News of the arrival of Our Lady’s statue and the miraculous way in which She had chosen to remain in this region spread far and wide among the people. Pilgrims began to flock in large numbers to the Rosendo home and it soon became evident that the little house was too small to accommodate so many visitors. Encouraged by Manuel, Don Rosendo built a small chapel in the grasslands where the Virgin could be kept and venerated and Manuel became Her full time sacristan. After the death of Don Rosendo, the place became almost completely deserted, but Manuel still remained faithfully at his task. In 1674, Dona Ana de Mattos, a wealthy widow of the region who owned much land, went to see Fr. Juan de Oramas, administrator for the estate of Don Rosendo and obtained from him the permission to remove the statue from the primitive little chapel. She had it placed in a chapel in her own home for veneration, but a strange thing happened… Despite the fact that the chapel was locked up for the night, it was discovered in the morning that the little statue had disappeared! It was later found in its original place back at the little wooden chapel on Don Rosendo’s land! When Dona Ana brought the statue into her home a second time, placing someone at the entrance of the chapel to guard it during the night, the same thing happened; the statue mysteriously returned to the little wooden chapel!

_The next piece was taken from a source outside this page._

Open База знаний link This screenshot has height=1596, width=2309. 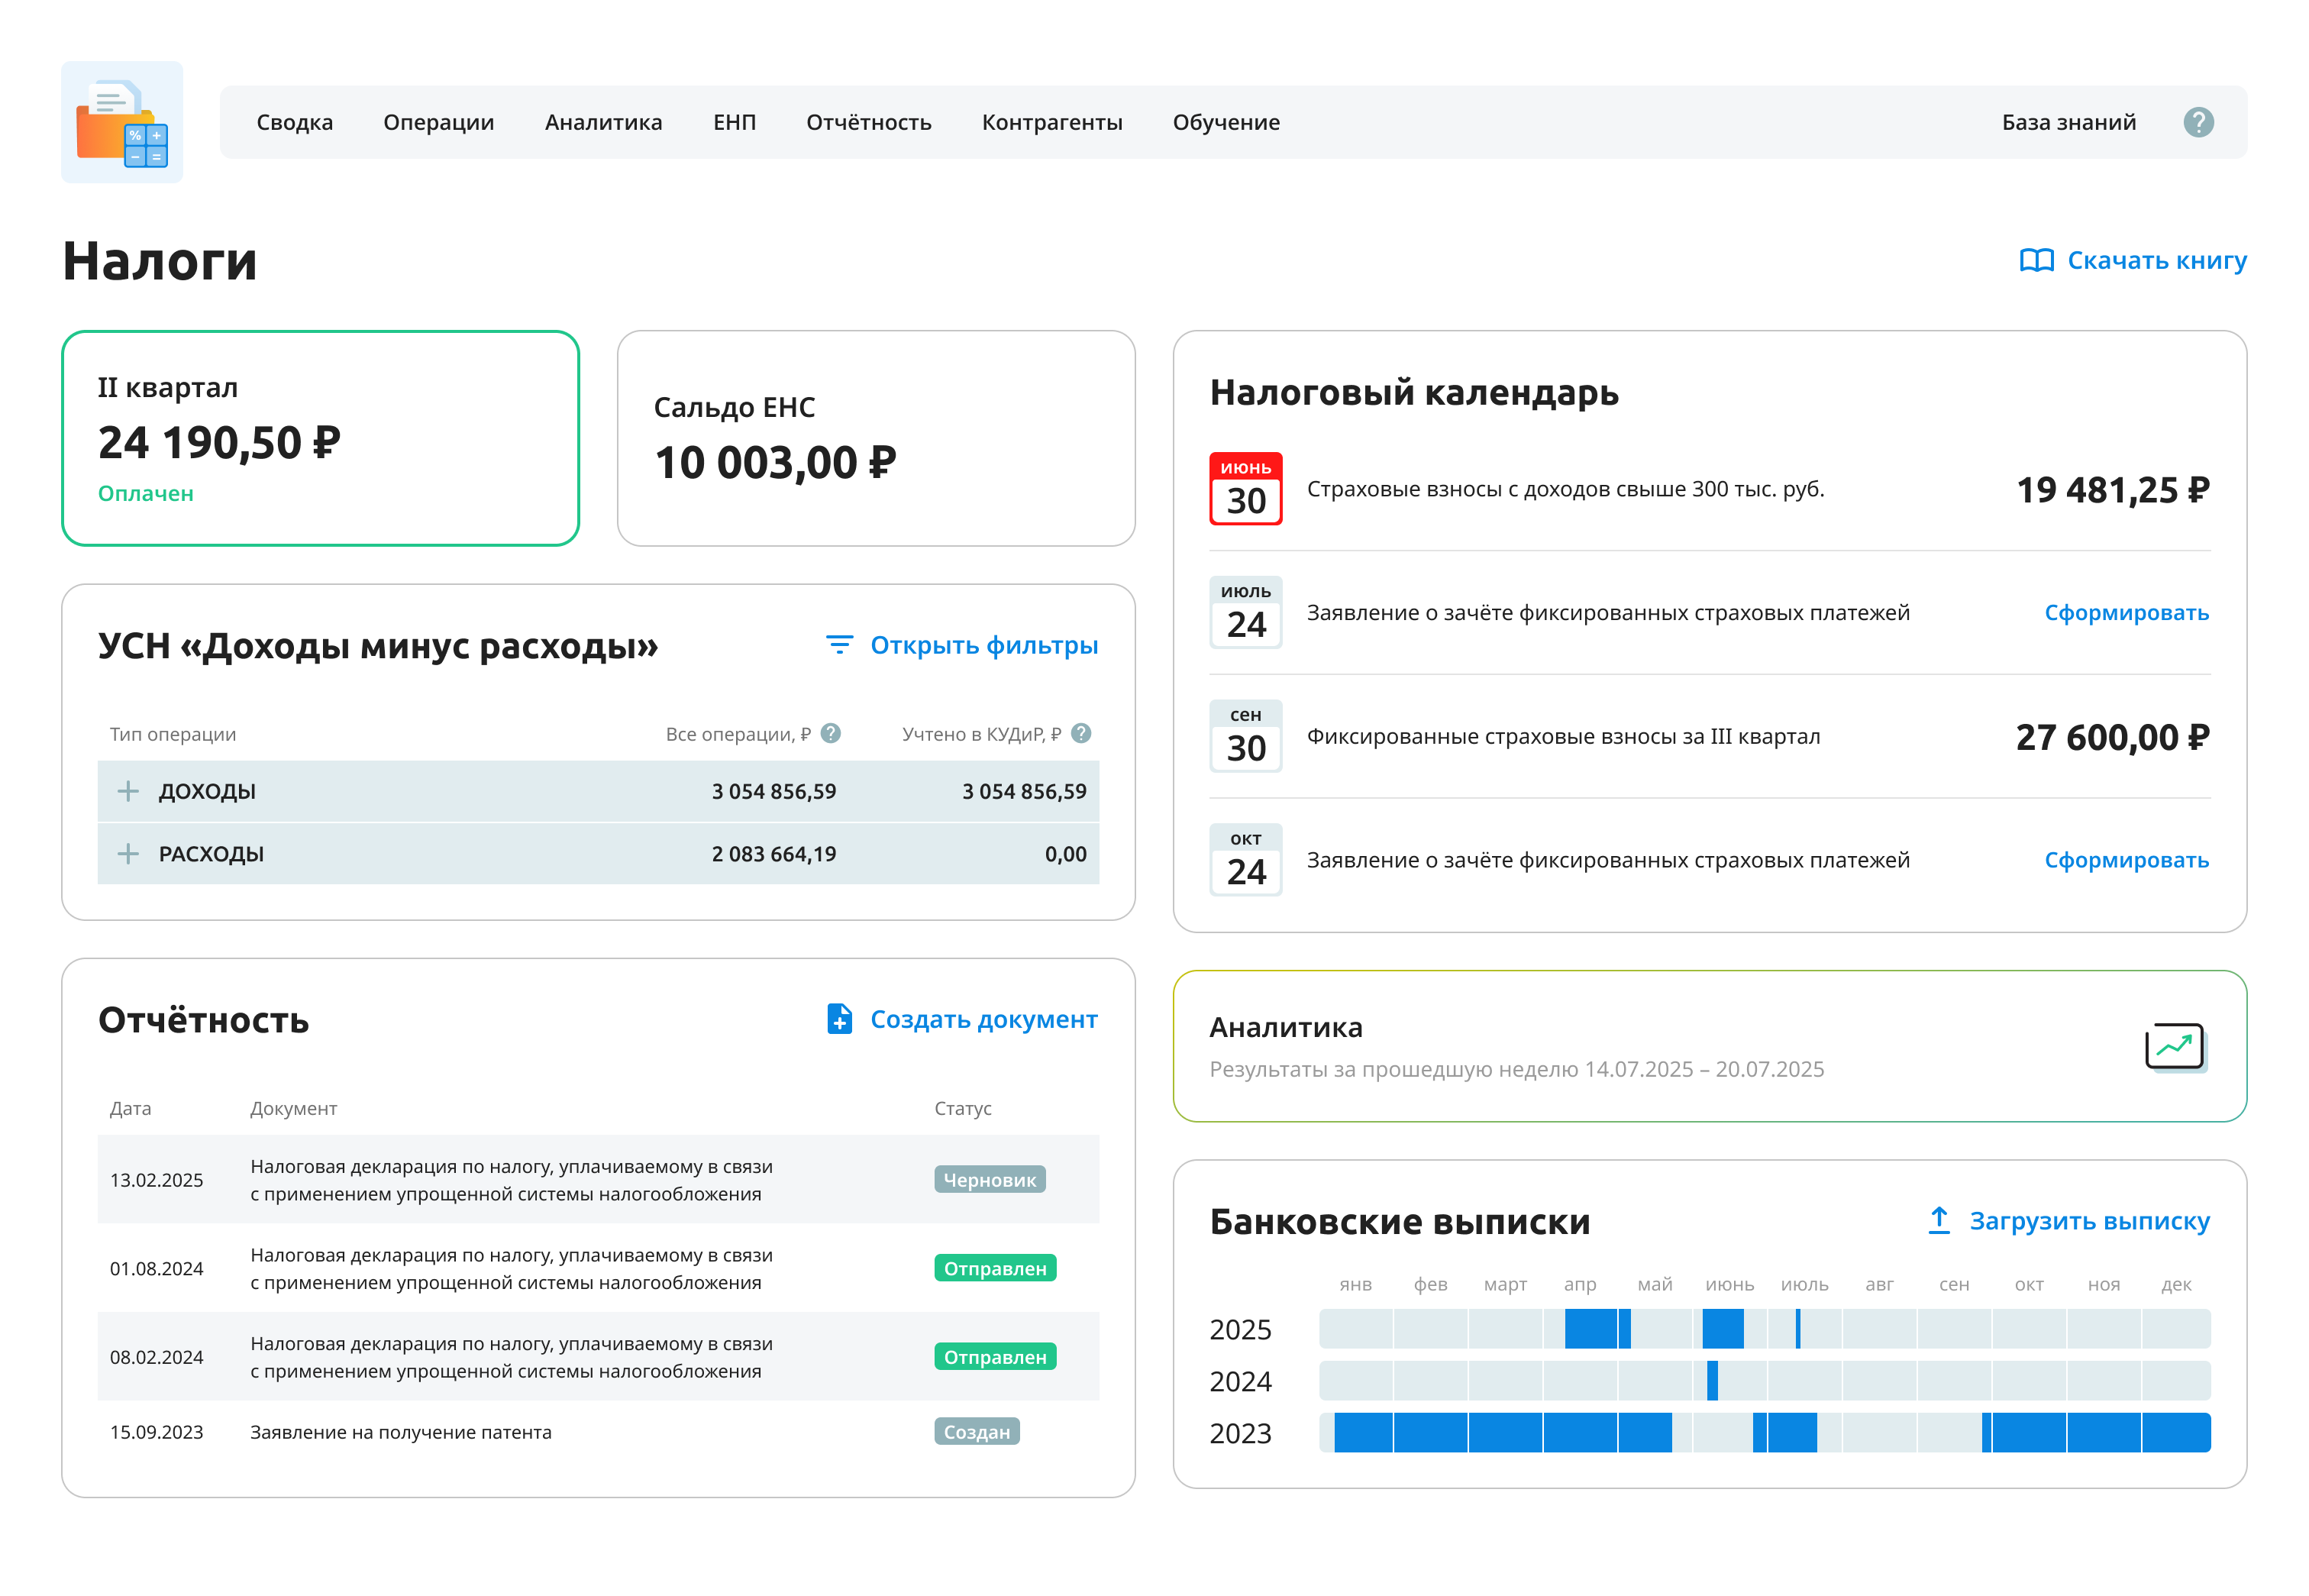pos(2068,122)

After consulting the Bishop, it was decided that the statue should be brought in a solemn procession from the Rosendo’s ranch to Dona Ana’s chapel. The people of the region accompanied Her, and leading the procession was the humble Manuel, faithful servant to Our Lady. This was now the third attempt to install Our Blessed Mother’s statue in the de Mattos chapel. This time though, Manuel would be officially named as her personal caretaker. With Her favorite sacristan to care for Her, Our Lady was obviously happy, and she chose to remain in Dona Ana’s chapel. Manuel continued his labor of love, caring for the little statue and the chapel, and visiting the poor and the sick. One day Our Blessed Mother spoke to Manuel, telling him on what day he was going to die and promising that he would come to Heaven. He died a very holy death on the date that She had predicted and was buried in a tomb at the foot of the altar where Our Lady is enshrined.

 

The Statue

Our Lady of Luján, the beloved Nuestra Señora of the Argentinean people stands only about twenty inches high. Her face is dark and oval shaped; her blue eyes are wide and open and gaze into the distance. She is surrounded by a golden aureole and clothed in a mantle of light blue with a white dress, the colors of the flag of Argentina. On her head she wears a gemmed crown with over 350 diamonds, sapphires, rubies and about 130 pearls, a gift from Fr. Jorge Maria Salvaire, a Lazarist missionary who had been rescued from being executed by his indigenous captives, through the intercession of Our Lady of Lujan. Pope Leo XIII blessed this crown, and a solemn coronation of the statue took place on May 8th, 1887, only eight days before the first stone was laid to begin the building of the present day basilica (granted this title by Pope Pius XII on December 8th, 1930). Miracles of cures and conversions continue to take place to this day, as Our Blessed Mother continues to welcome Her children from every part of the globe.

We thank you, Dear Lady of Luján, Mother of the Poor and the Humble, for your gift of Pope Francis to the world as Vicar of Your Son’s Church. Please grant him the strength and the courage to faithfully lead the Barque of Peter in these difficult times that we live. May he live that spirit of his holy patron, St. Francis, to “…serve the poorest, the weakest, the least important.”